● Work item
Only lines, not pictures: please repeat exactly the lines from the one with "Task: Select the" through the end of the listing.

● Data
BEGIN

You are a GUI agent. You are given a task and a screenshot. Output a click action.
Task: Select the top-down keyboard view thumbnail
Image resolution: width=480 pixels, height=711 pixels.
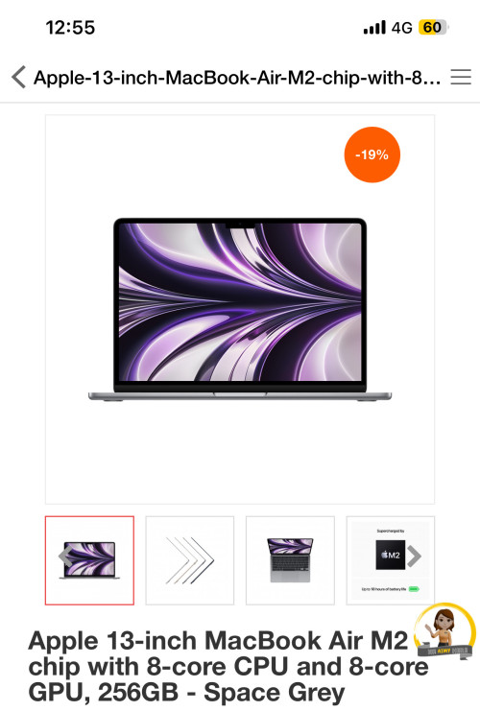(290, 560)
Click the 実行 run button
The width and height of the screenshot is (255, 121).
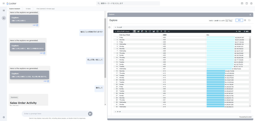point(239,20)
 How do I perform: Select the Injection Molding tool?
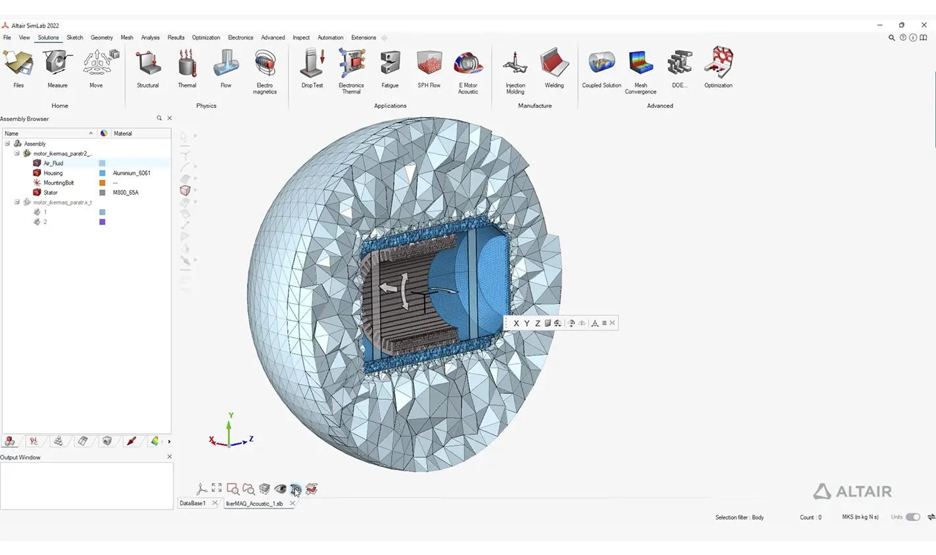pyautogui.click(x=515, y=70)
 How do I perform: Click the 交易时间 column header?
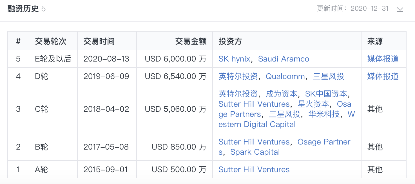coord(99,41)
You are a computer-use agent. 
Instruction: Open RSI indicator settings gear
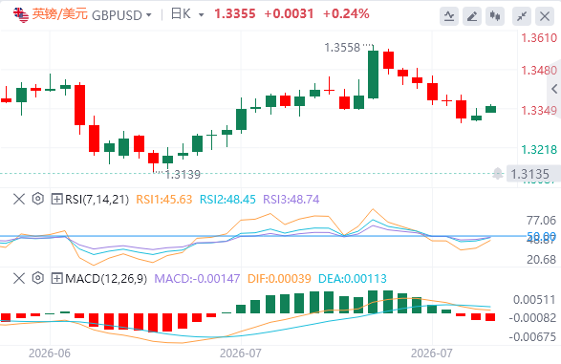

END

● Solution
Task: Select the top-down keyboard view thumbnail
Image resolution: width=480 pixels, height=711 pixels.
(290, 560)
Click the 実行 run button
The width and height of the screenshot is (255, 121).
point(239,20)
 How do I perform: Select the Injection Molding tool?
pyautogui.click(x=515, y=70)
 How do I perform: Click the 交易时间 column header?
coord(99,41)
You are a computer-use agent. 
Instruction: Open RSI indicator settings gear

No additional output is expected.